How to download your website using WGET for Windows

By richardbaxterseo |

Ever had that terrifying feeling you’ve lost your blog? Perhaps your WordPress installation got hacked, or your web hosts royally screwed up with a “database upgrade”. Either way there’s an almost infinite array of reasons to download and backup a copy of your website, and precisely zero reasons to neglect doing it.

If you’re a Linux user, there are lots of guides out there on how to use WGET, the free network utility to retrieve files from the World Wide Web using HTTP and FTP, but no guides to doing so with Windows. Unless you fancy installing Ubuntu or Crunchbang, here’s a handy guide to downloading your site using WGET in Windows.

1) Download WGET

Download and save WGET to your desktop. You can get wget.exe here. I recommend downloading WGET for Windows (win32) from Ugent.be as it’s the most up to date version I could find. For info, you can also get WGET from Brothersoft but avoid the WGET for Windows download page, because their installer doesn’t work with Windows Vista.

2) Make WGET a command you can run from anywhere in the Command Prompt

If you want to be able to run WGET from any directory inside the command terminal, you’ll need to learn about the path command to work out where to copy your new executable.

First, open a command terminal by selecting “run” in the start menu (if you’re using Windows XP) and typing “cmd”. If you’re running Windows Vista go to “All Programs > Accessories > Command Prompt” from the start bar. You’ll see something that looks like this:

terminal

We’re going to move wget.exe into a Windows directory that will allow WGET to be run from anywhere. First, we need to find out which directory that should be. Type path into the command prompt to find out:

command prompt path command

Thanks to the “Path” environment variable, we know that we need to copy wget.exe to either the C:\Windows\System32\ directory or the C:\Windows\ directory. Go ahead and copy WGET to either of the directories you see in your Command Terminal.

3) Restart terminal and test WGET

If you want to test WGET is working properly, restart your terminal and type:

wget -h

If you’ve copied the file to the right place, you’ll see a help file appear with all of the available commands

4) Make a directory to download your site to

Seeing that we’ll be working in Command Prompt, let’s create a download directory just for WGET downloads. *If you’re familiar with Command Terminal basics, just skip this step. Change to the C:\ and use md (makedir) to make a directory:

make directory

Change (cd site-download) to your new directory and you’re ready to do some downloading!

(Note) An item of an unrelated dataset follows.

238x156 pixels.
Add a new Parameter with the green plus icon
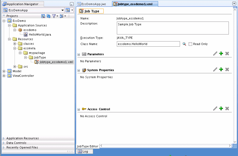(221, 53)
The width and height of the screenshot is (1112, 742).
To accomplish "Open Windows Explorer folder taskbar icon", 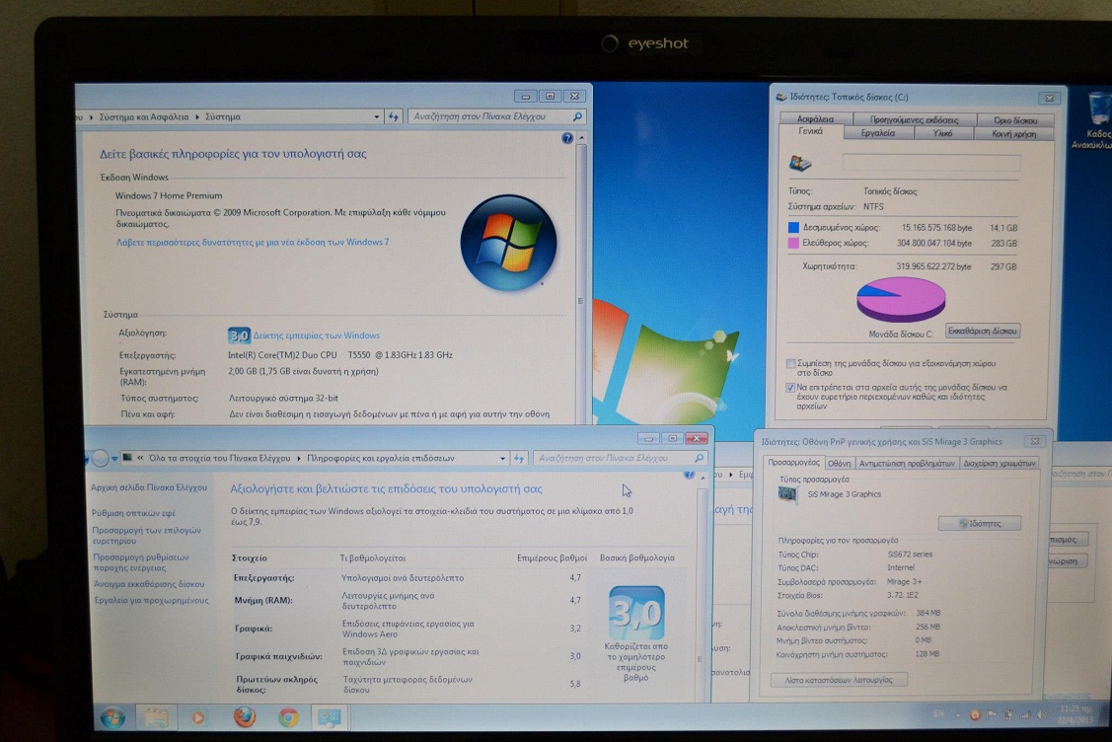I will 156,718.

5) Download your site using WGET

Ok, the fun bit begins. Once you’ve got WGET installed and you’ve created a new directory, all you have to do is learn some of the finer points of WGET arguments to make sure you get what you need.

I found two particulary useful resources for WGET usage. The Gnu.org WGET Manual and About.com’s Linux WGET guide are definitely the best.

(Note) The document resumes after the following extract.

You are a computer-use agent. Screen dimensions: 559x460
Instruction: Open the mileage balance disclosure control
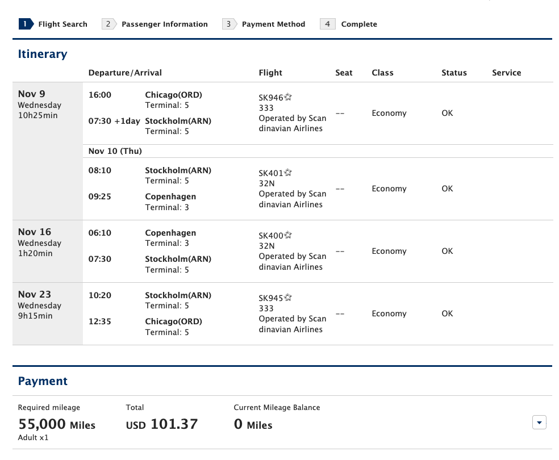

After some research I came up with a set of instructions to WGET to recursively mirror your site, download all the images, css and javascript, localise all of the URLS (so the site works on your local machine), and save all the pages as a .html file.

To mirror your site:

wget -r http://www.yoursite.com

To mirror the site and localise all of the urls:

wget --convert-links -r http://www.yoursite.com

To mirror the site and save the files as .html:

wget --html-extension -r http://www.yoursite.com

6) Is your WGETing you blocked?

See what I did there? Some webservers are set up to deny WGET’s default user agent – for obvious, bandwidth saving reasons. You could try changing your user agent to get round this. Try er, pretending to be Googlebot:

wget --user-agent="Googlebot/2.1 (+http://www.googlebot.com/bot.html)" -r http://www.yoursite.com

And finally, here’s WGET downloading my website:

downloading seogadget

On that last note, lots of hosting companies block WGET. Mine included! Took me a while to be able to back my own site up but now, I feel pretty safe that I have backups of the database, the plugins, the images and even the HTML of the site itself. Happy WGETting! :-)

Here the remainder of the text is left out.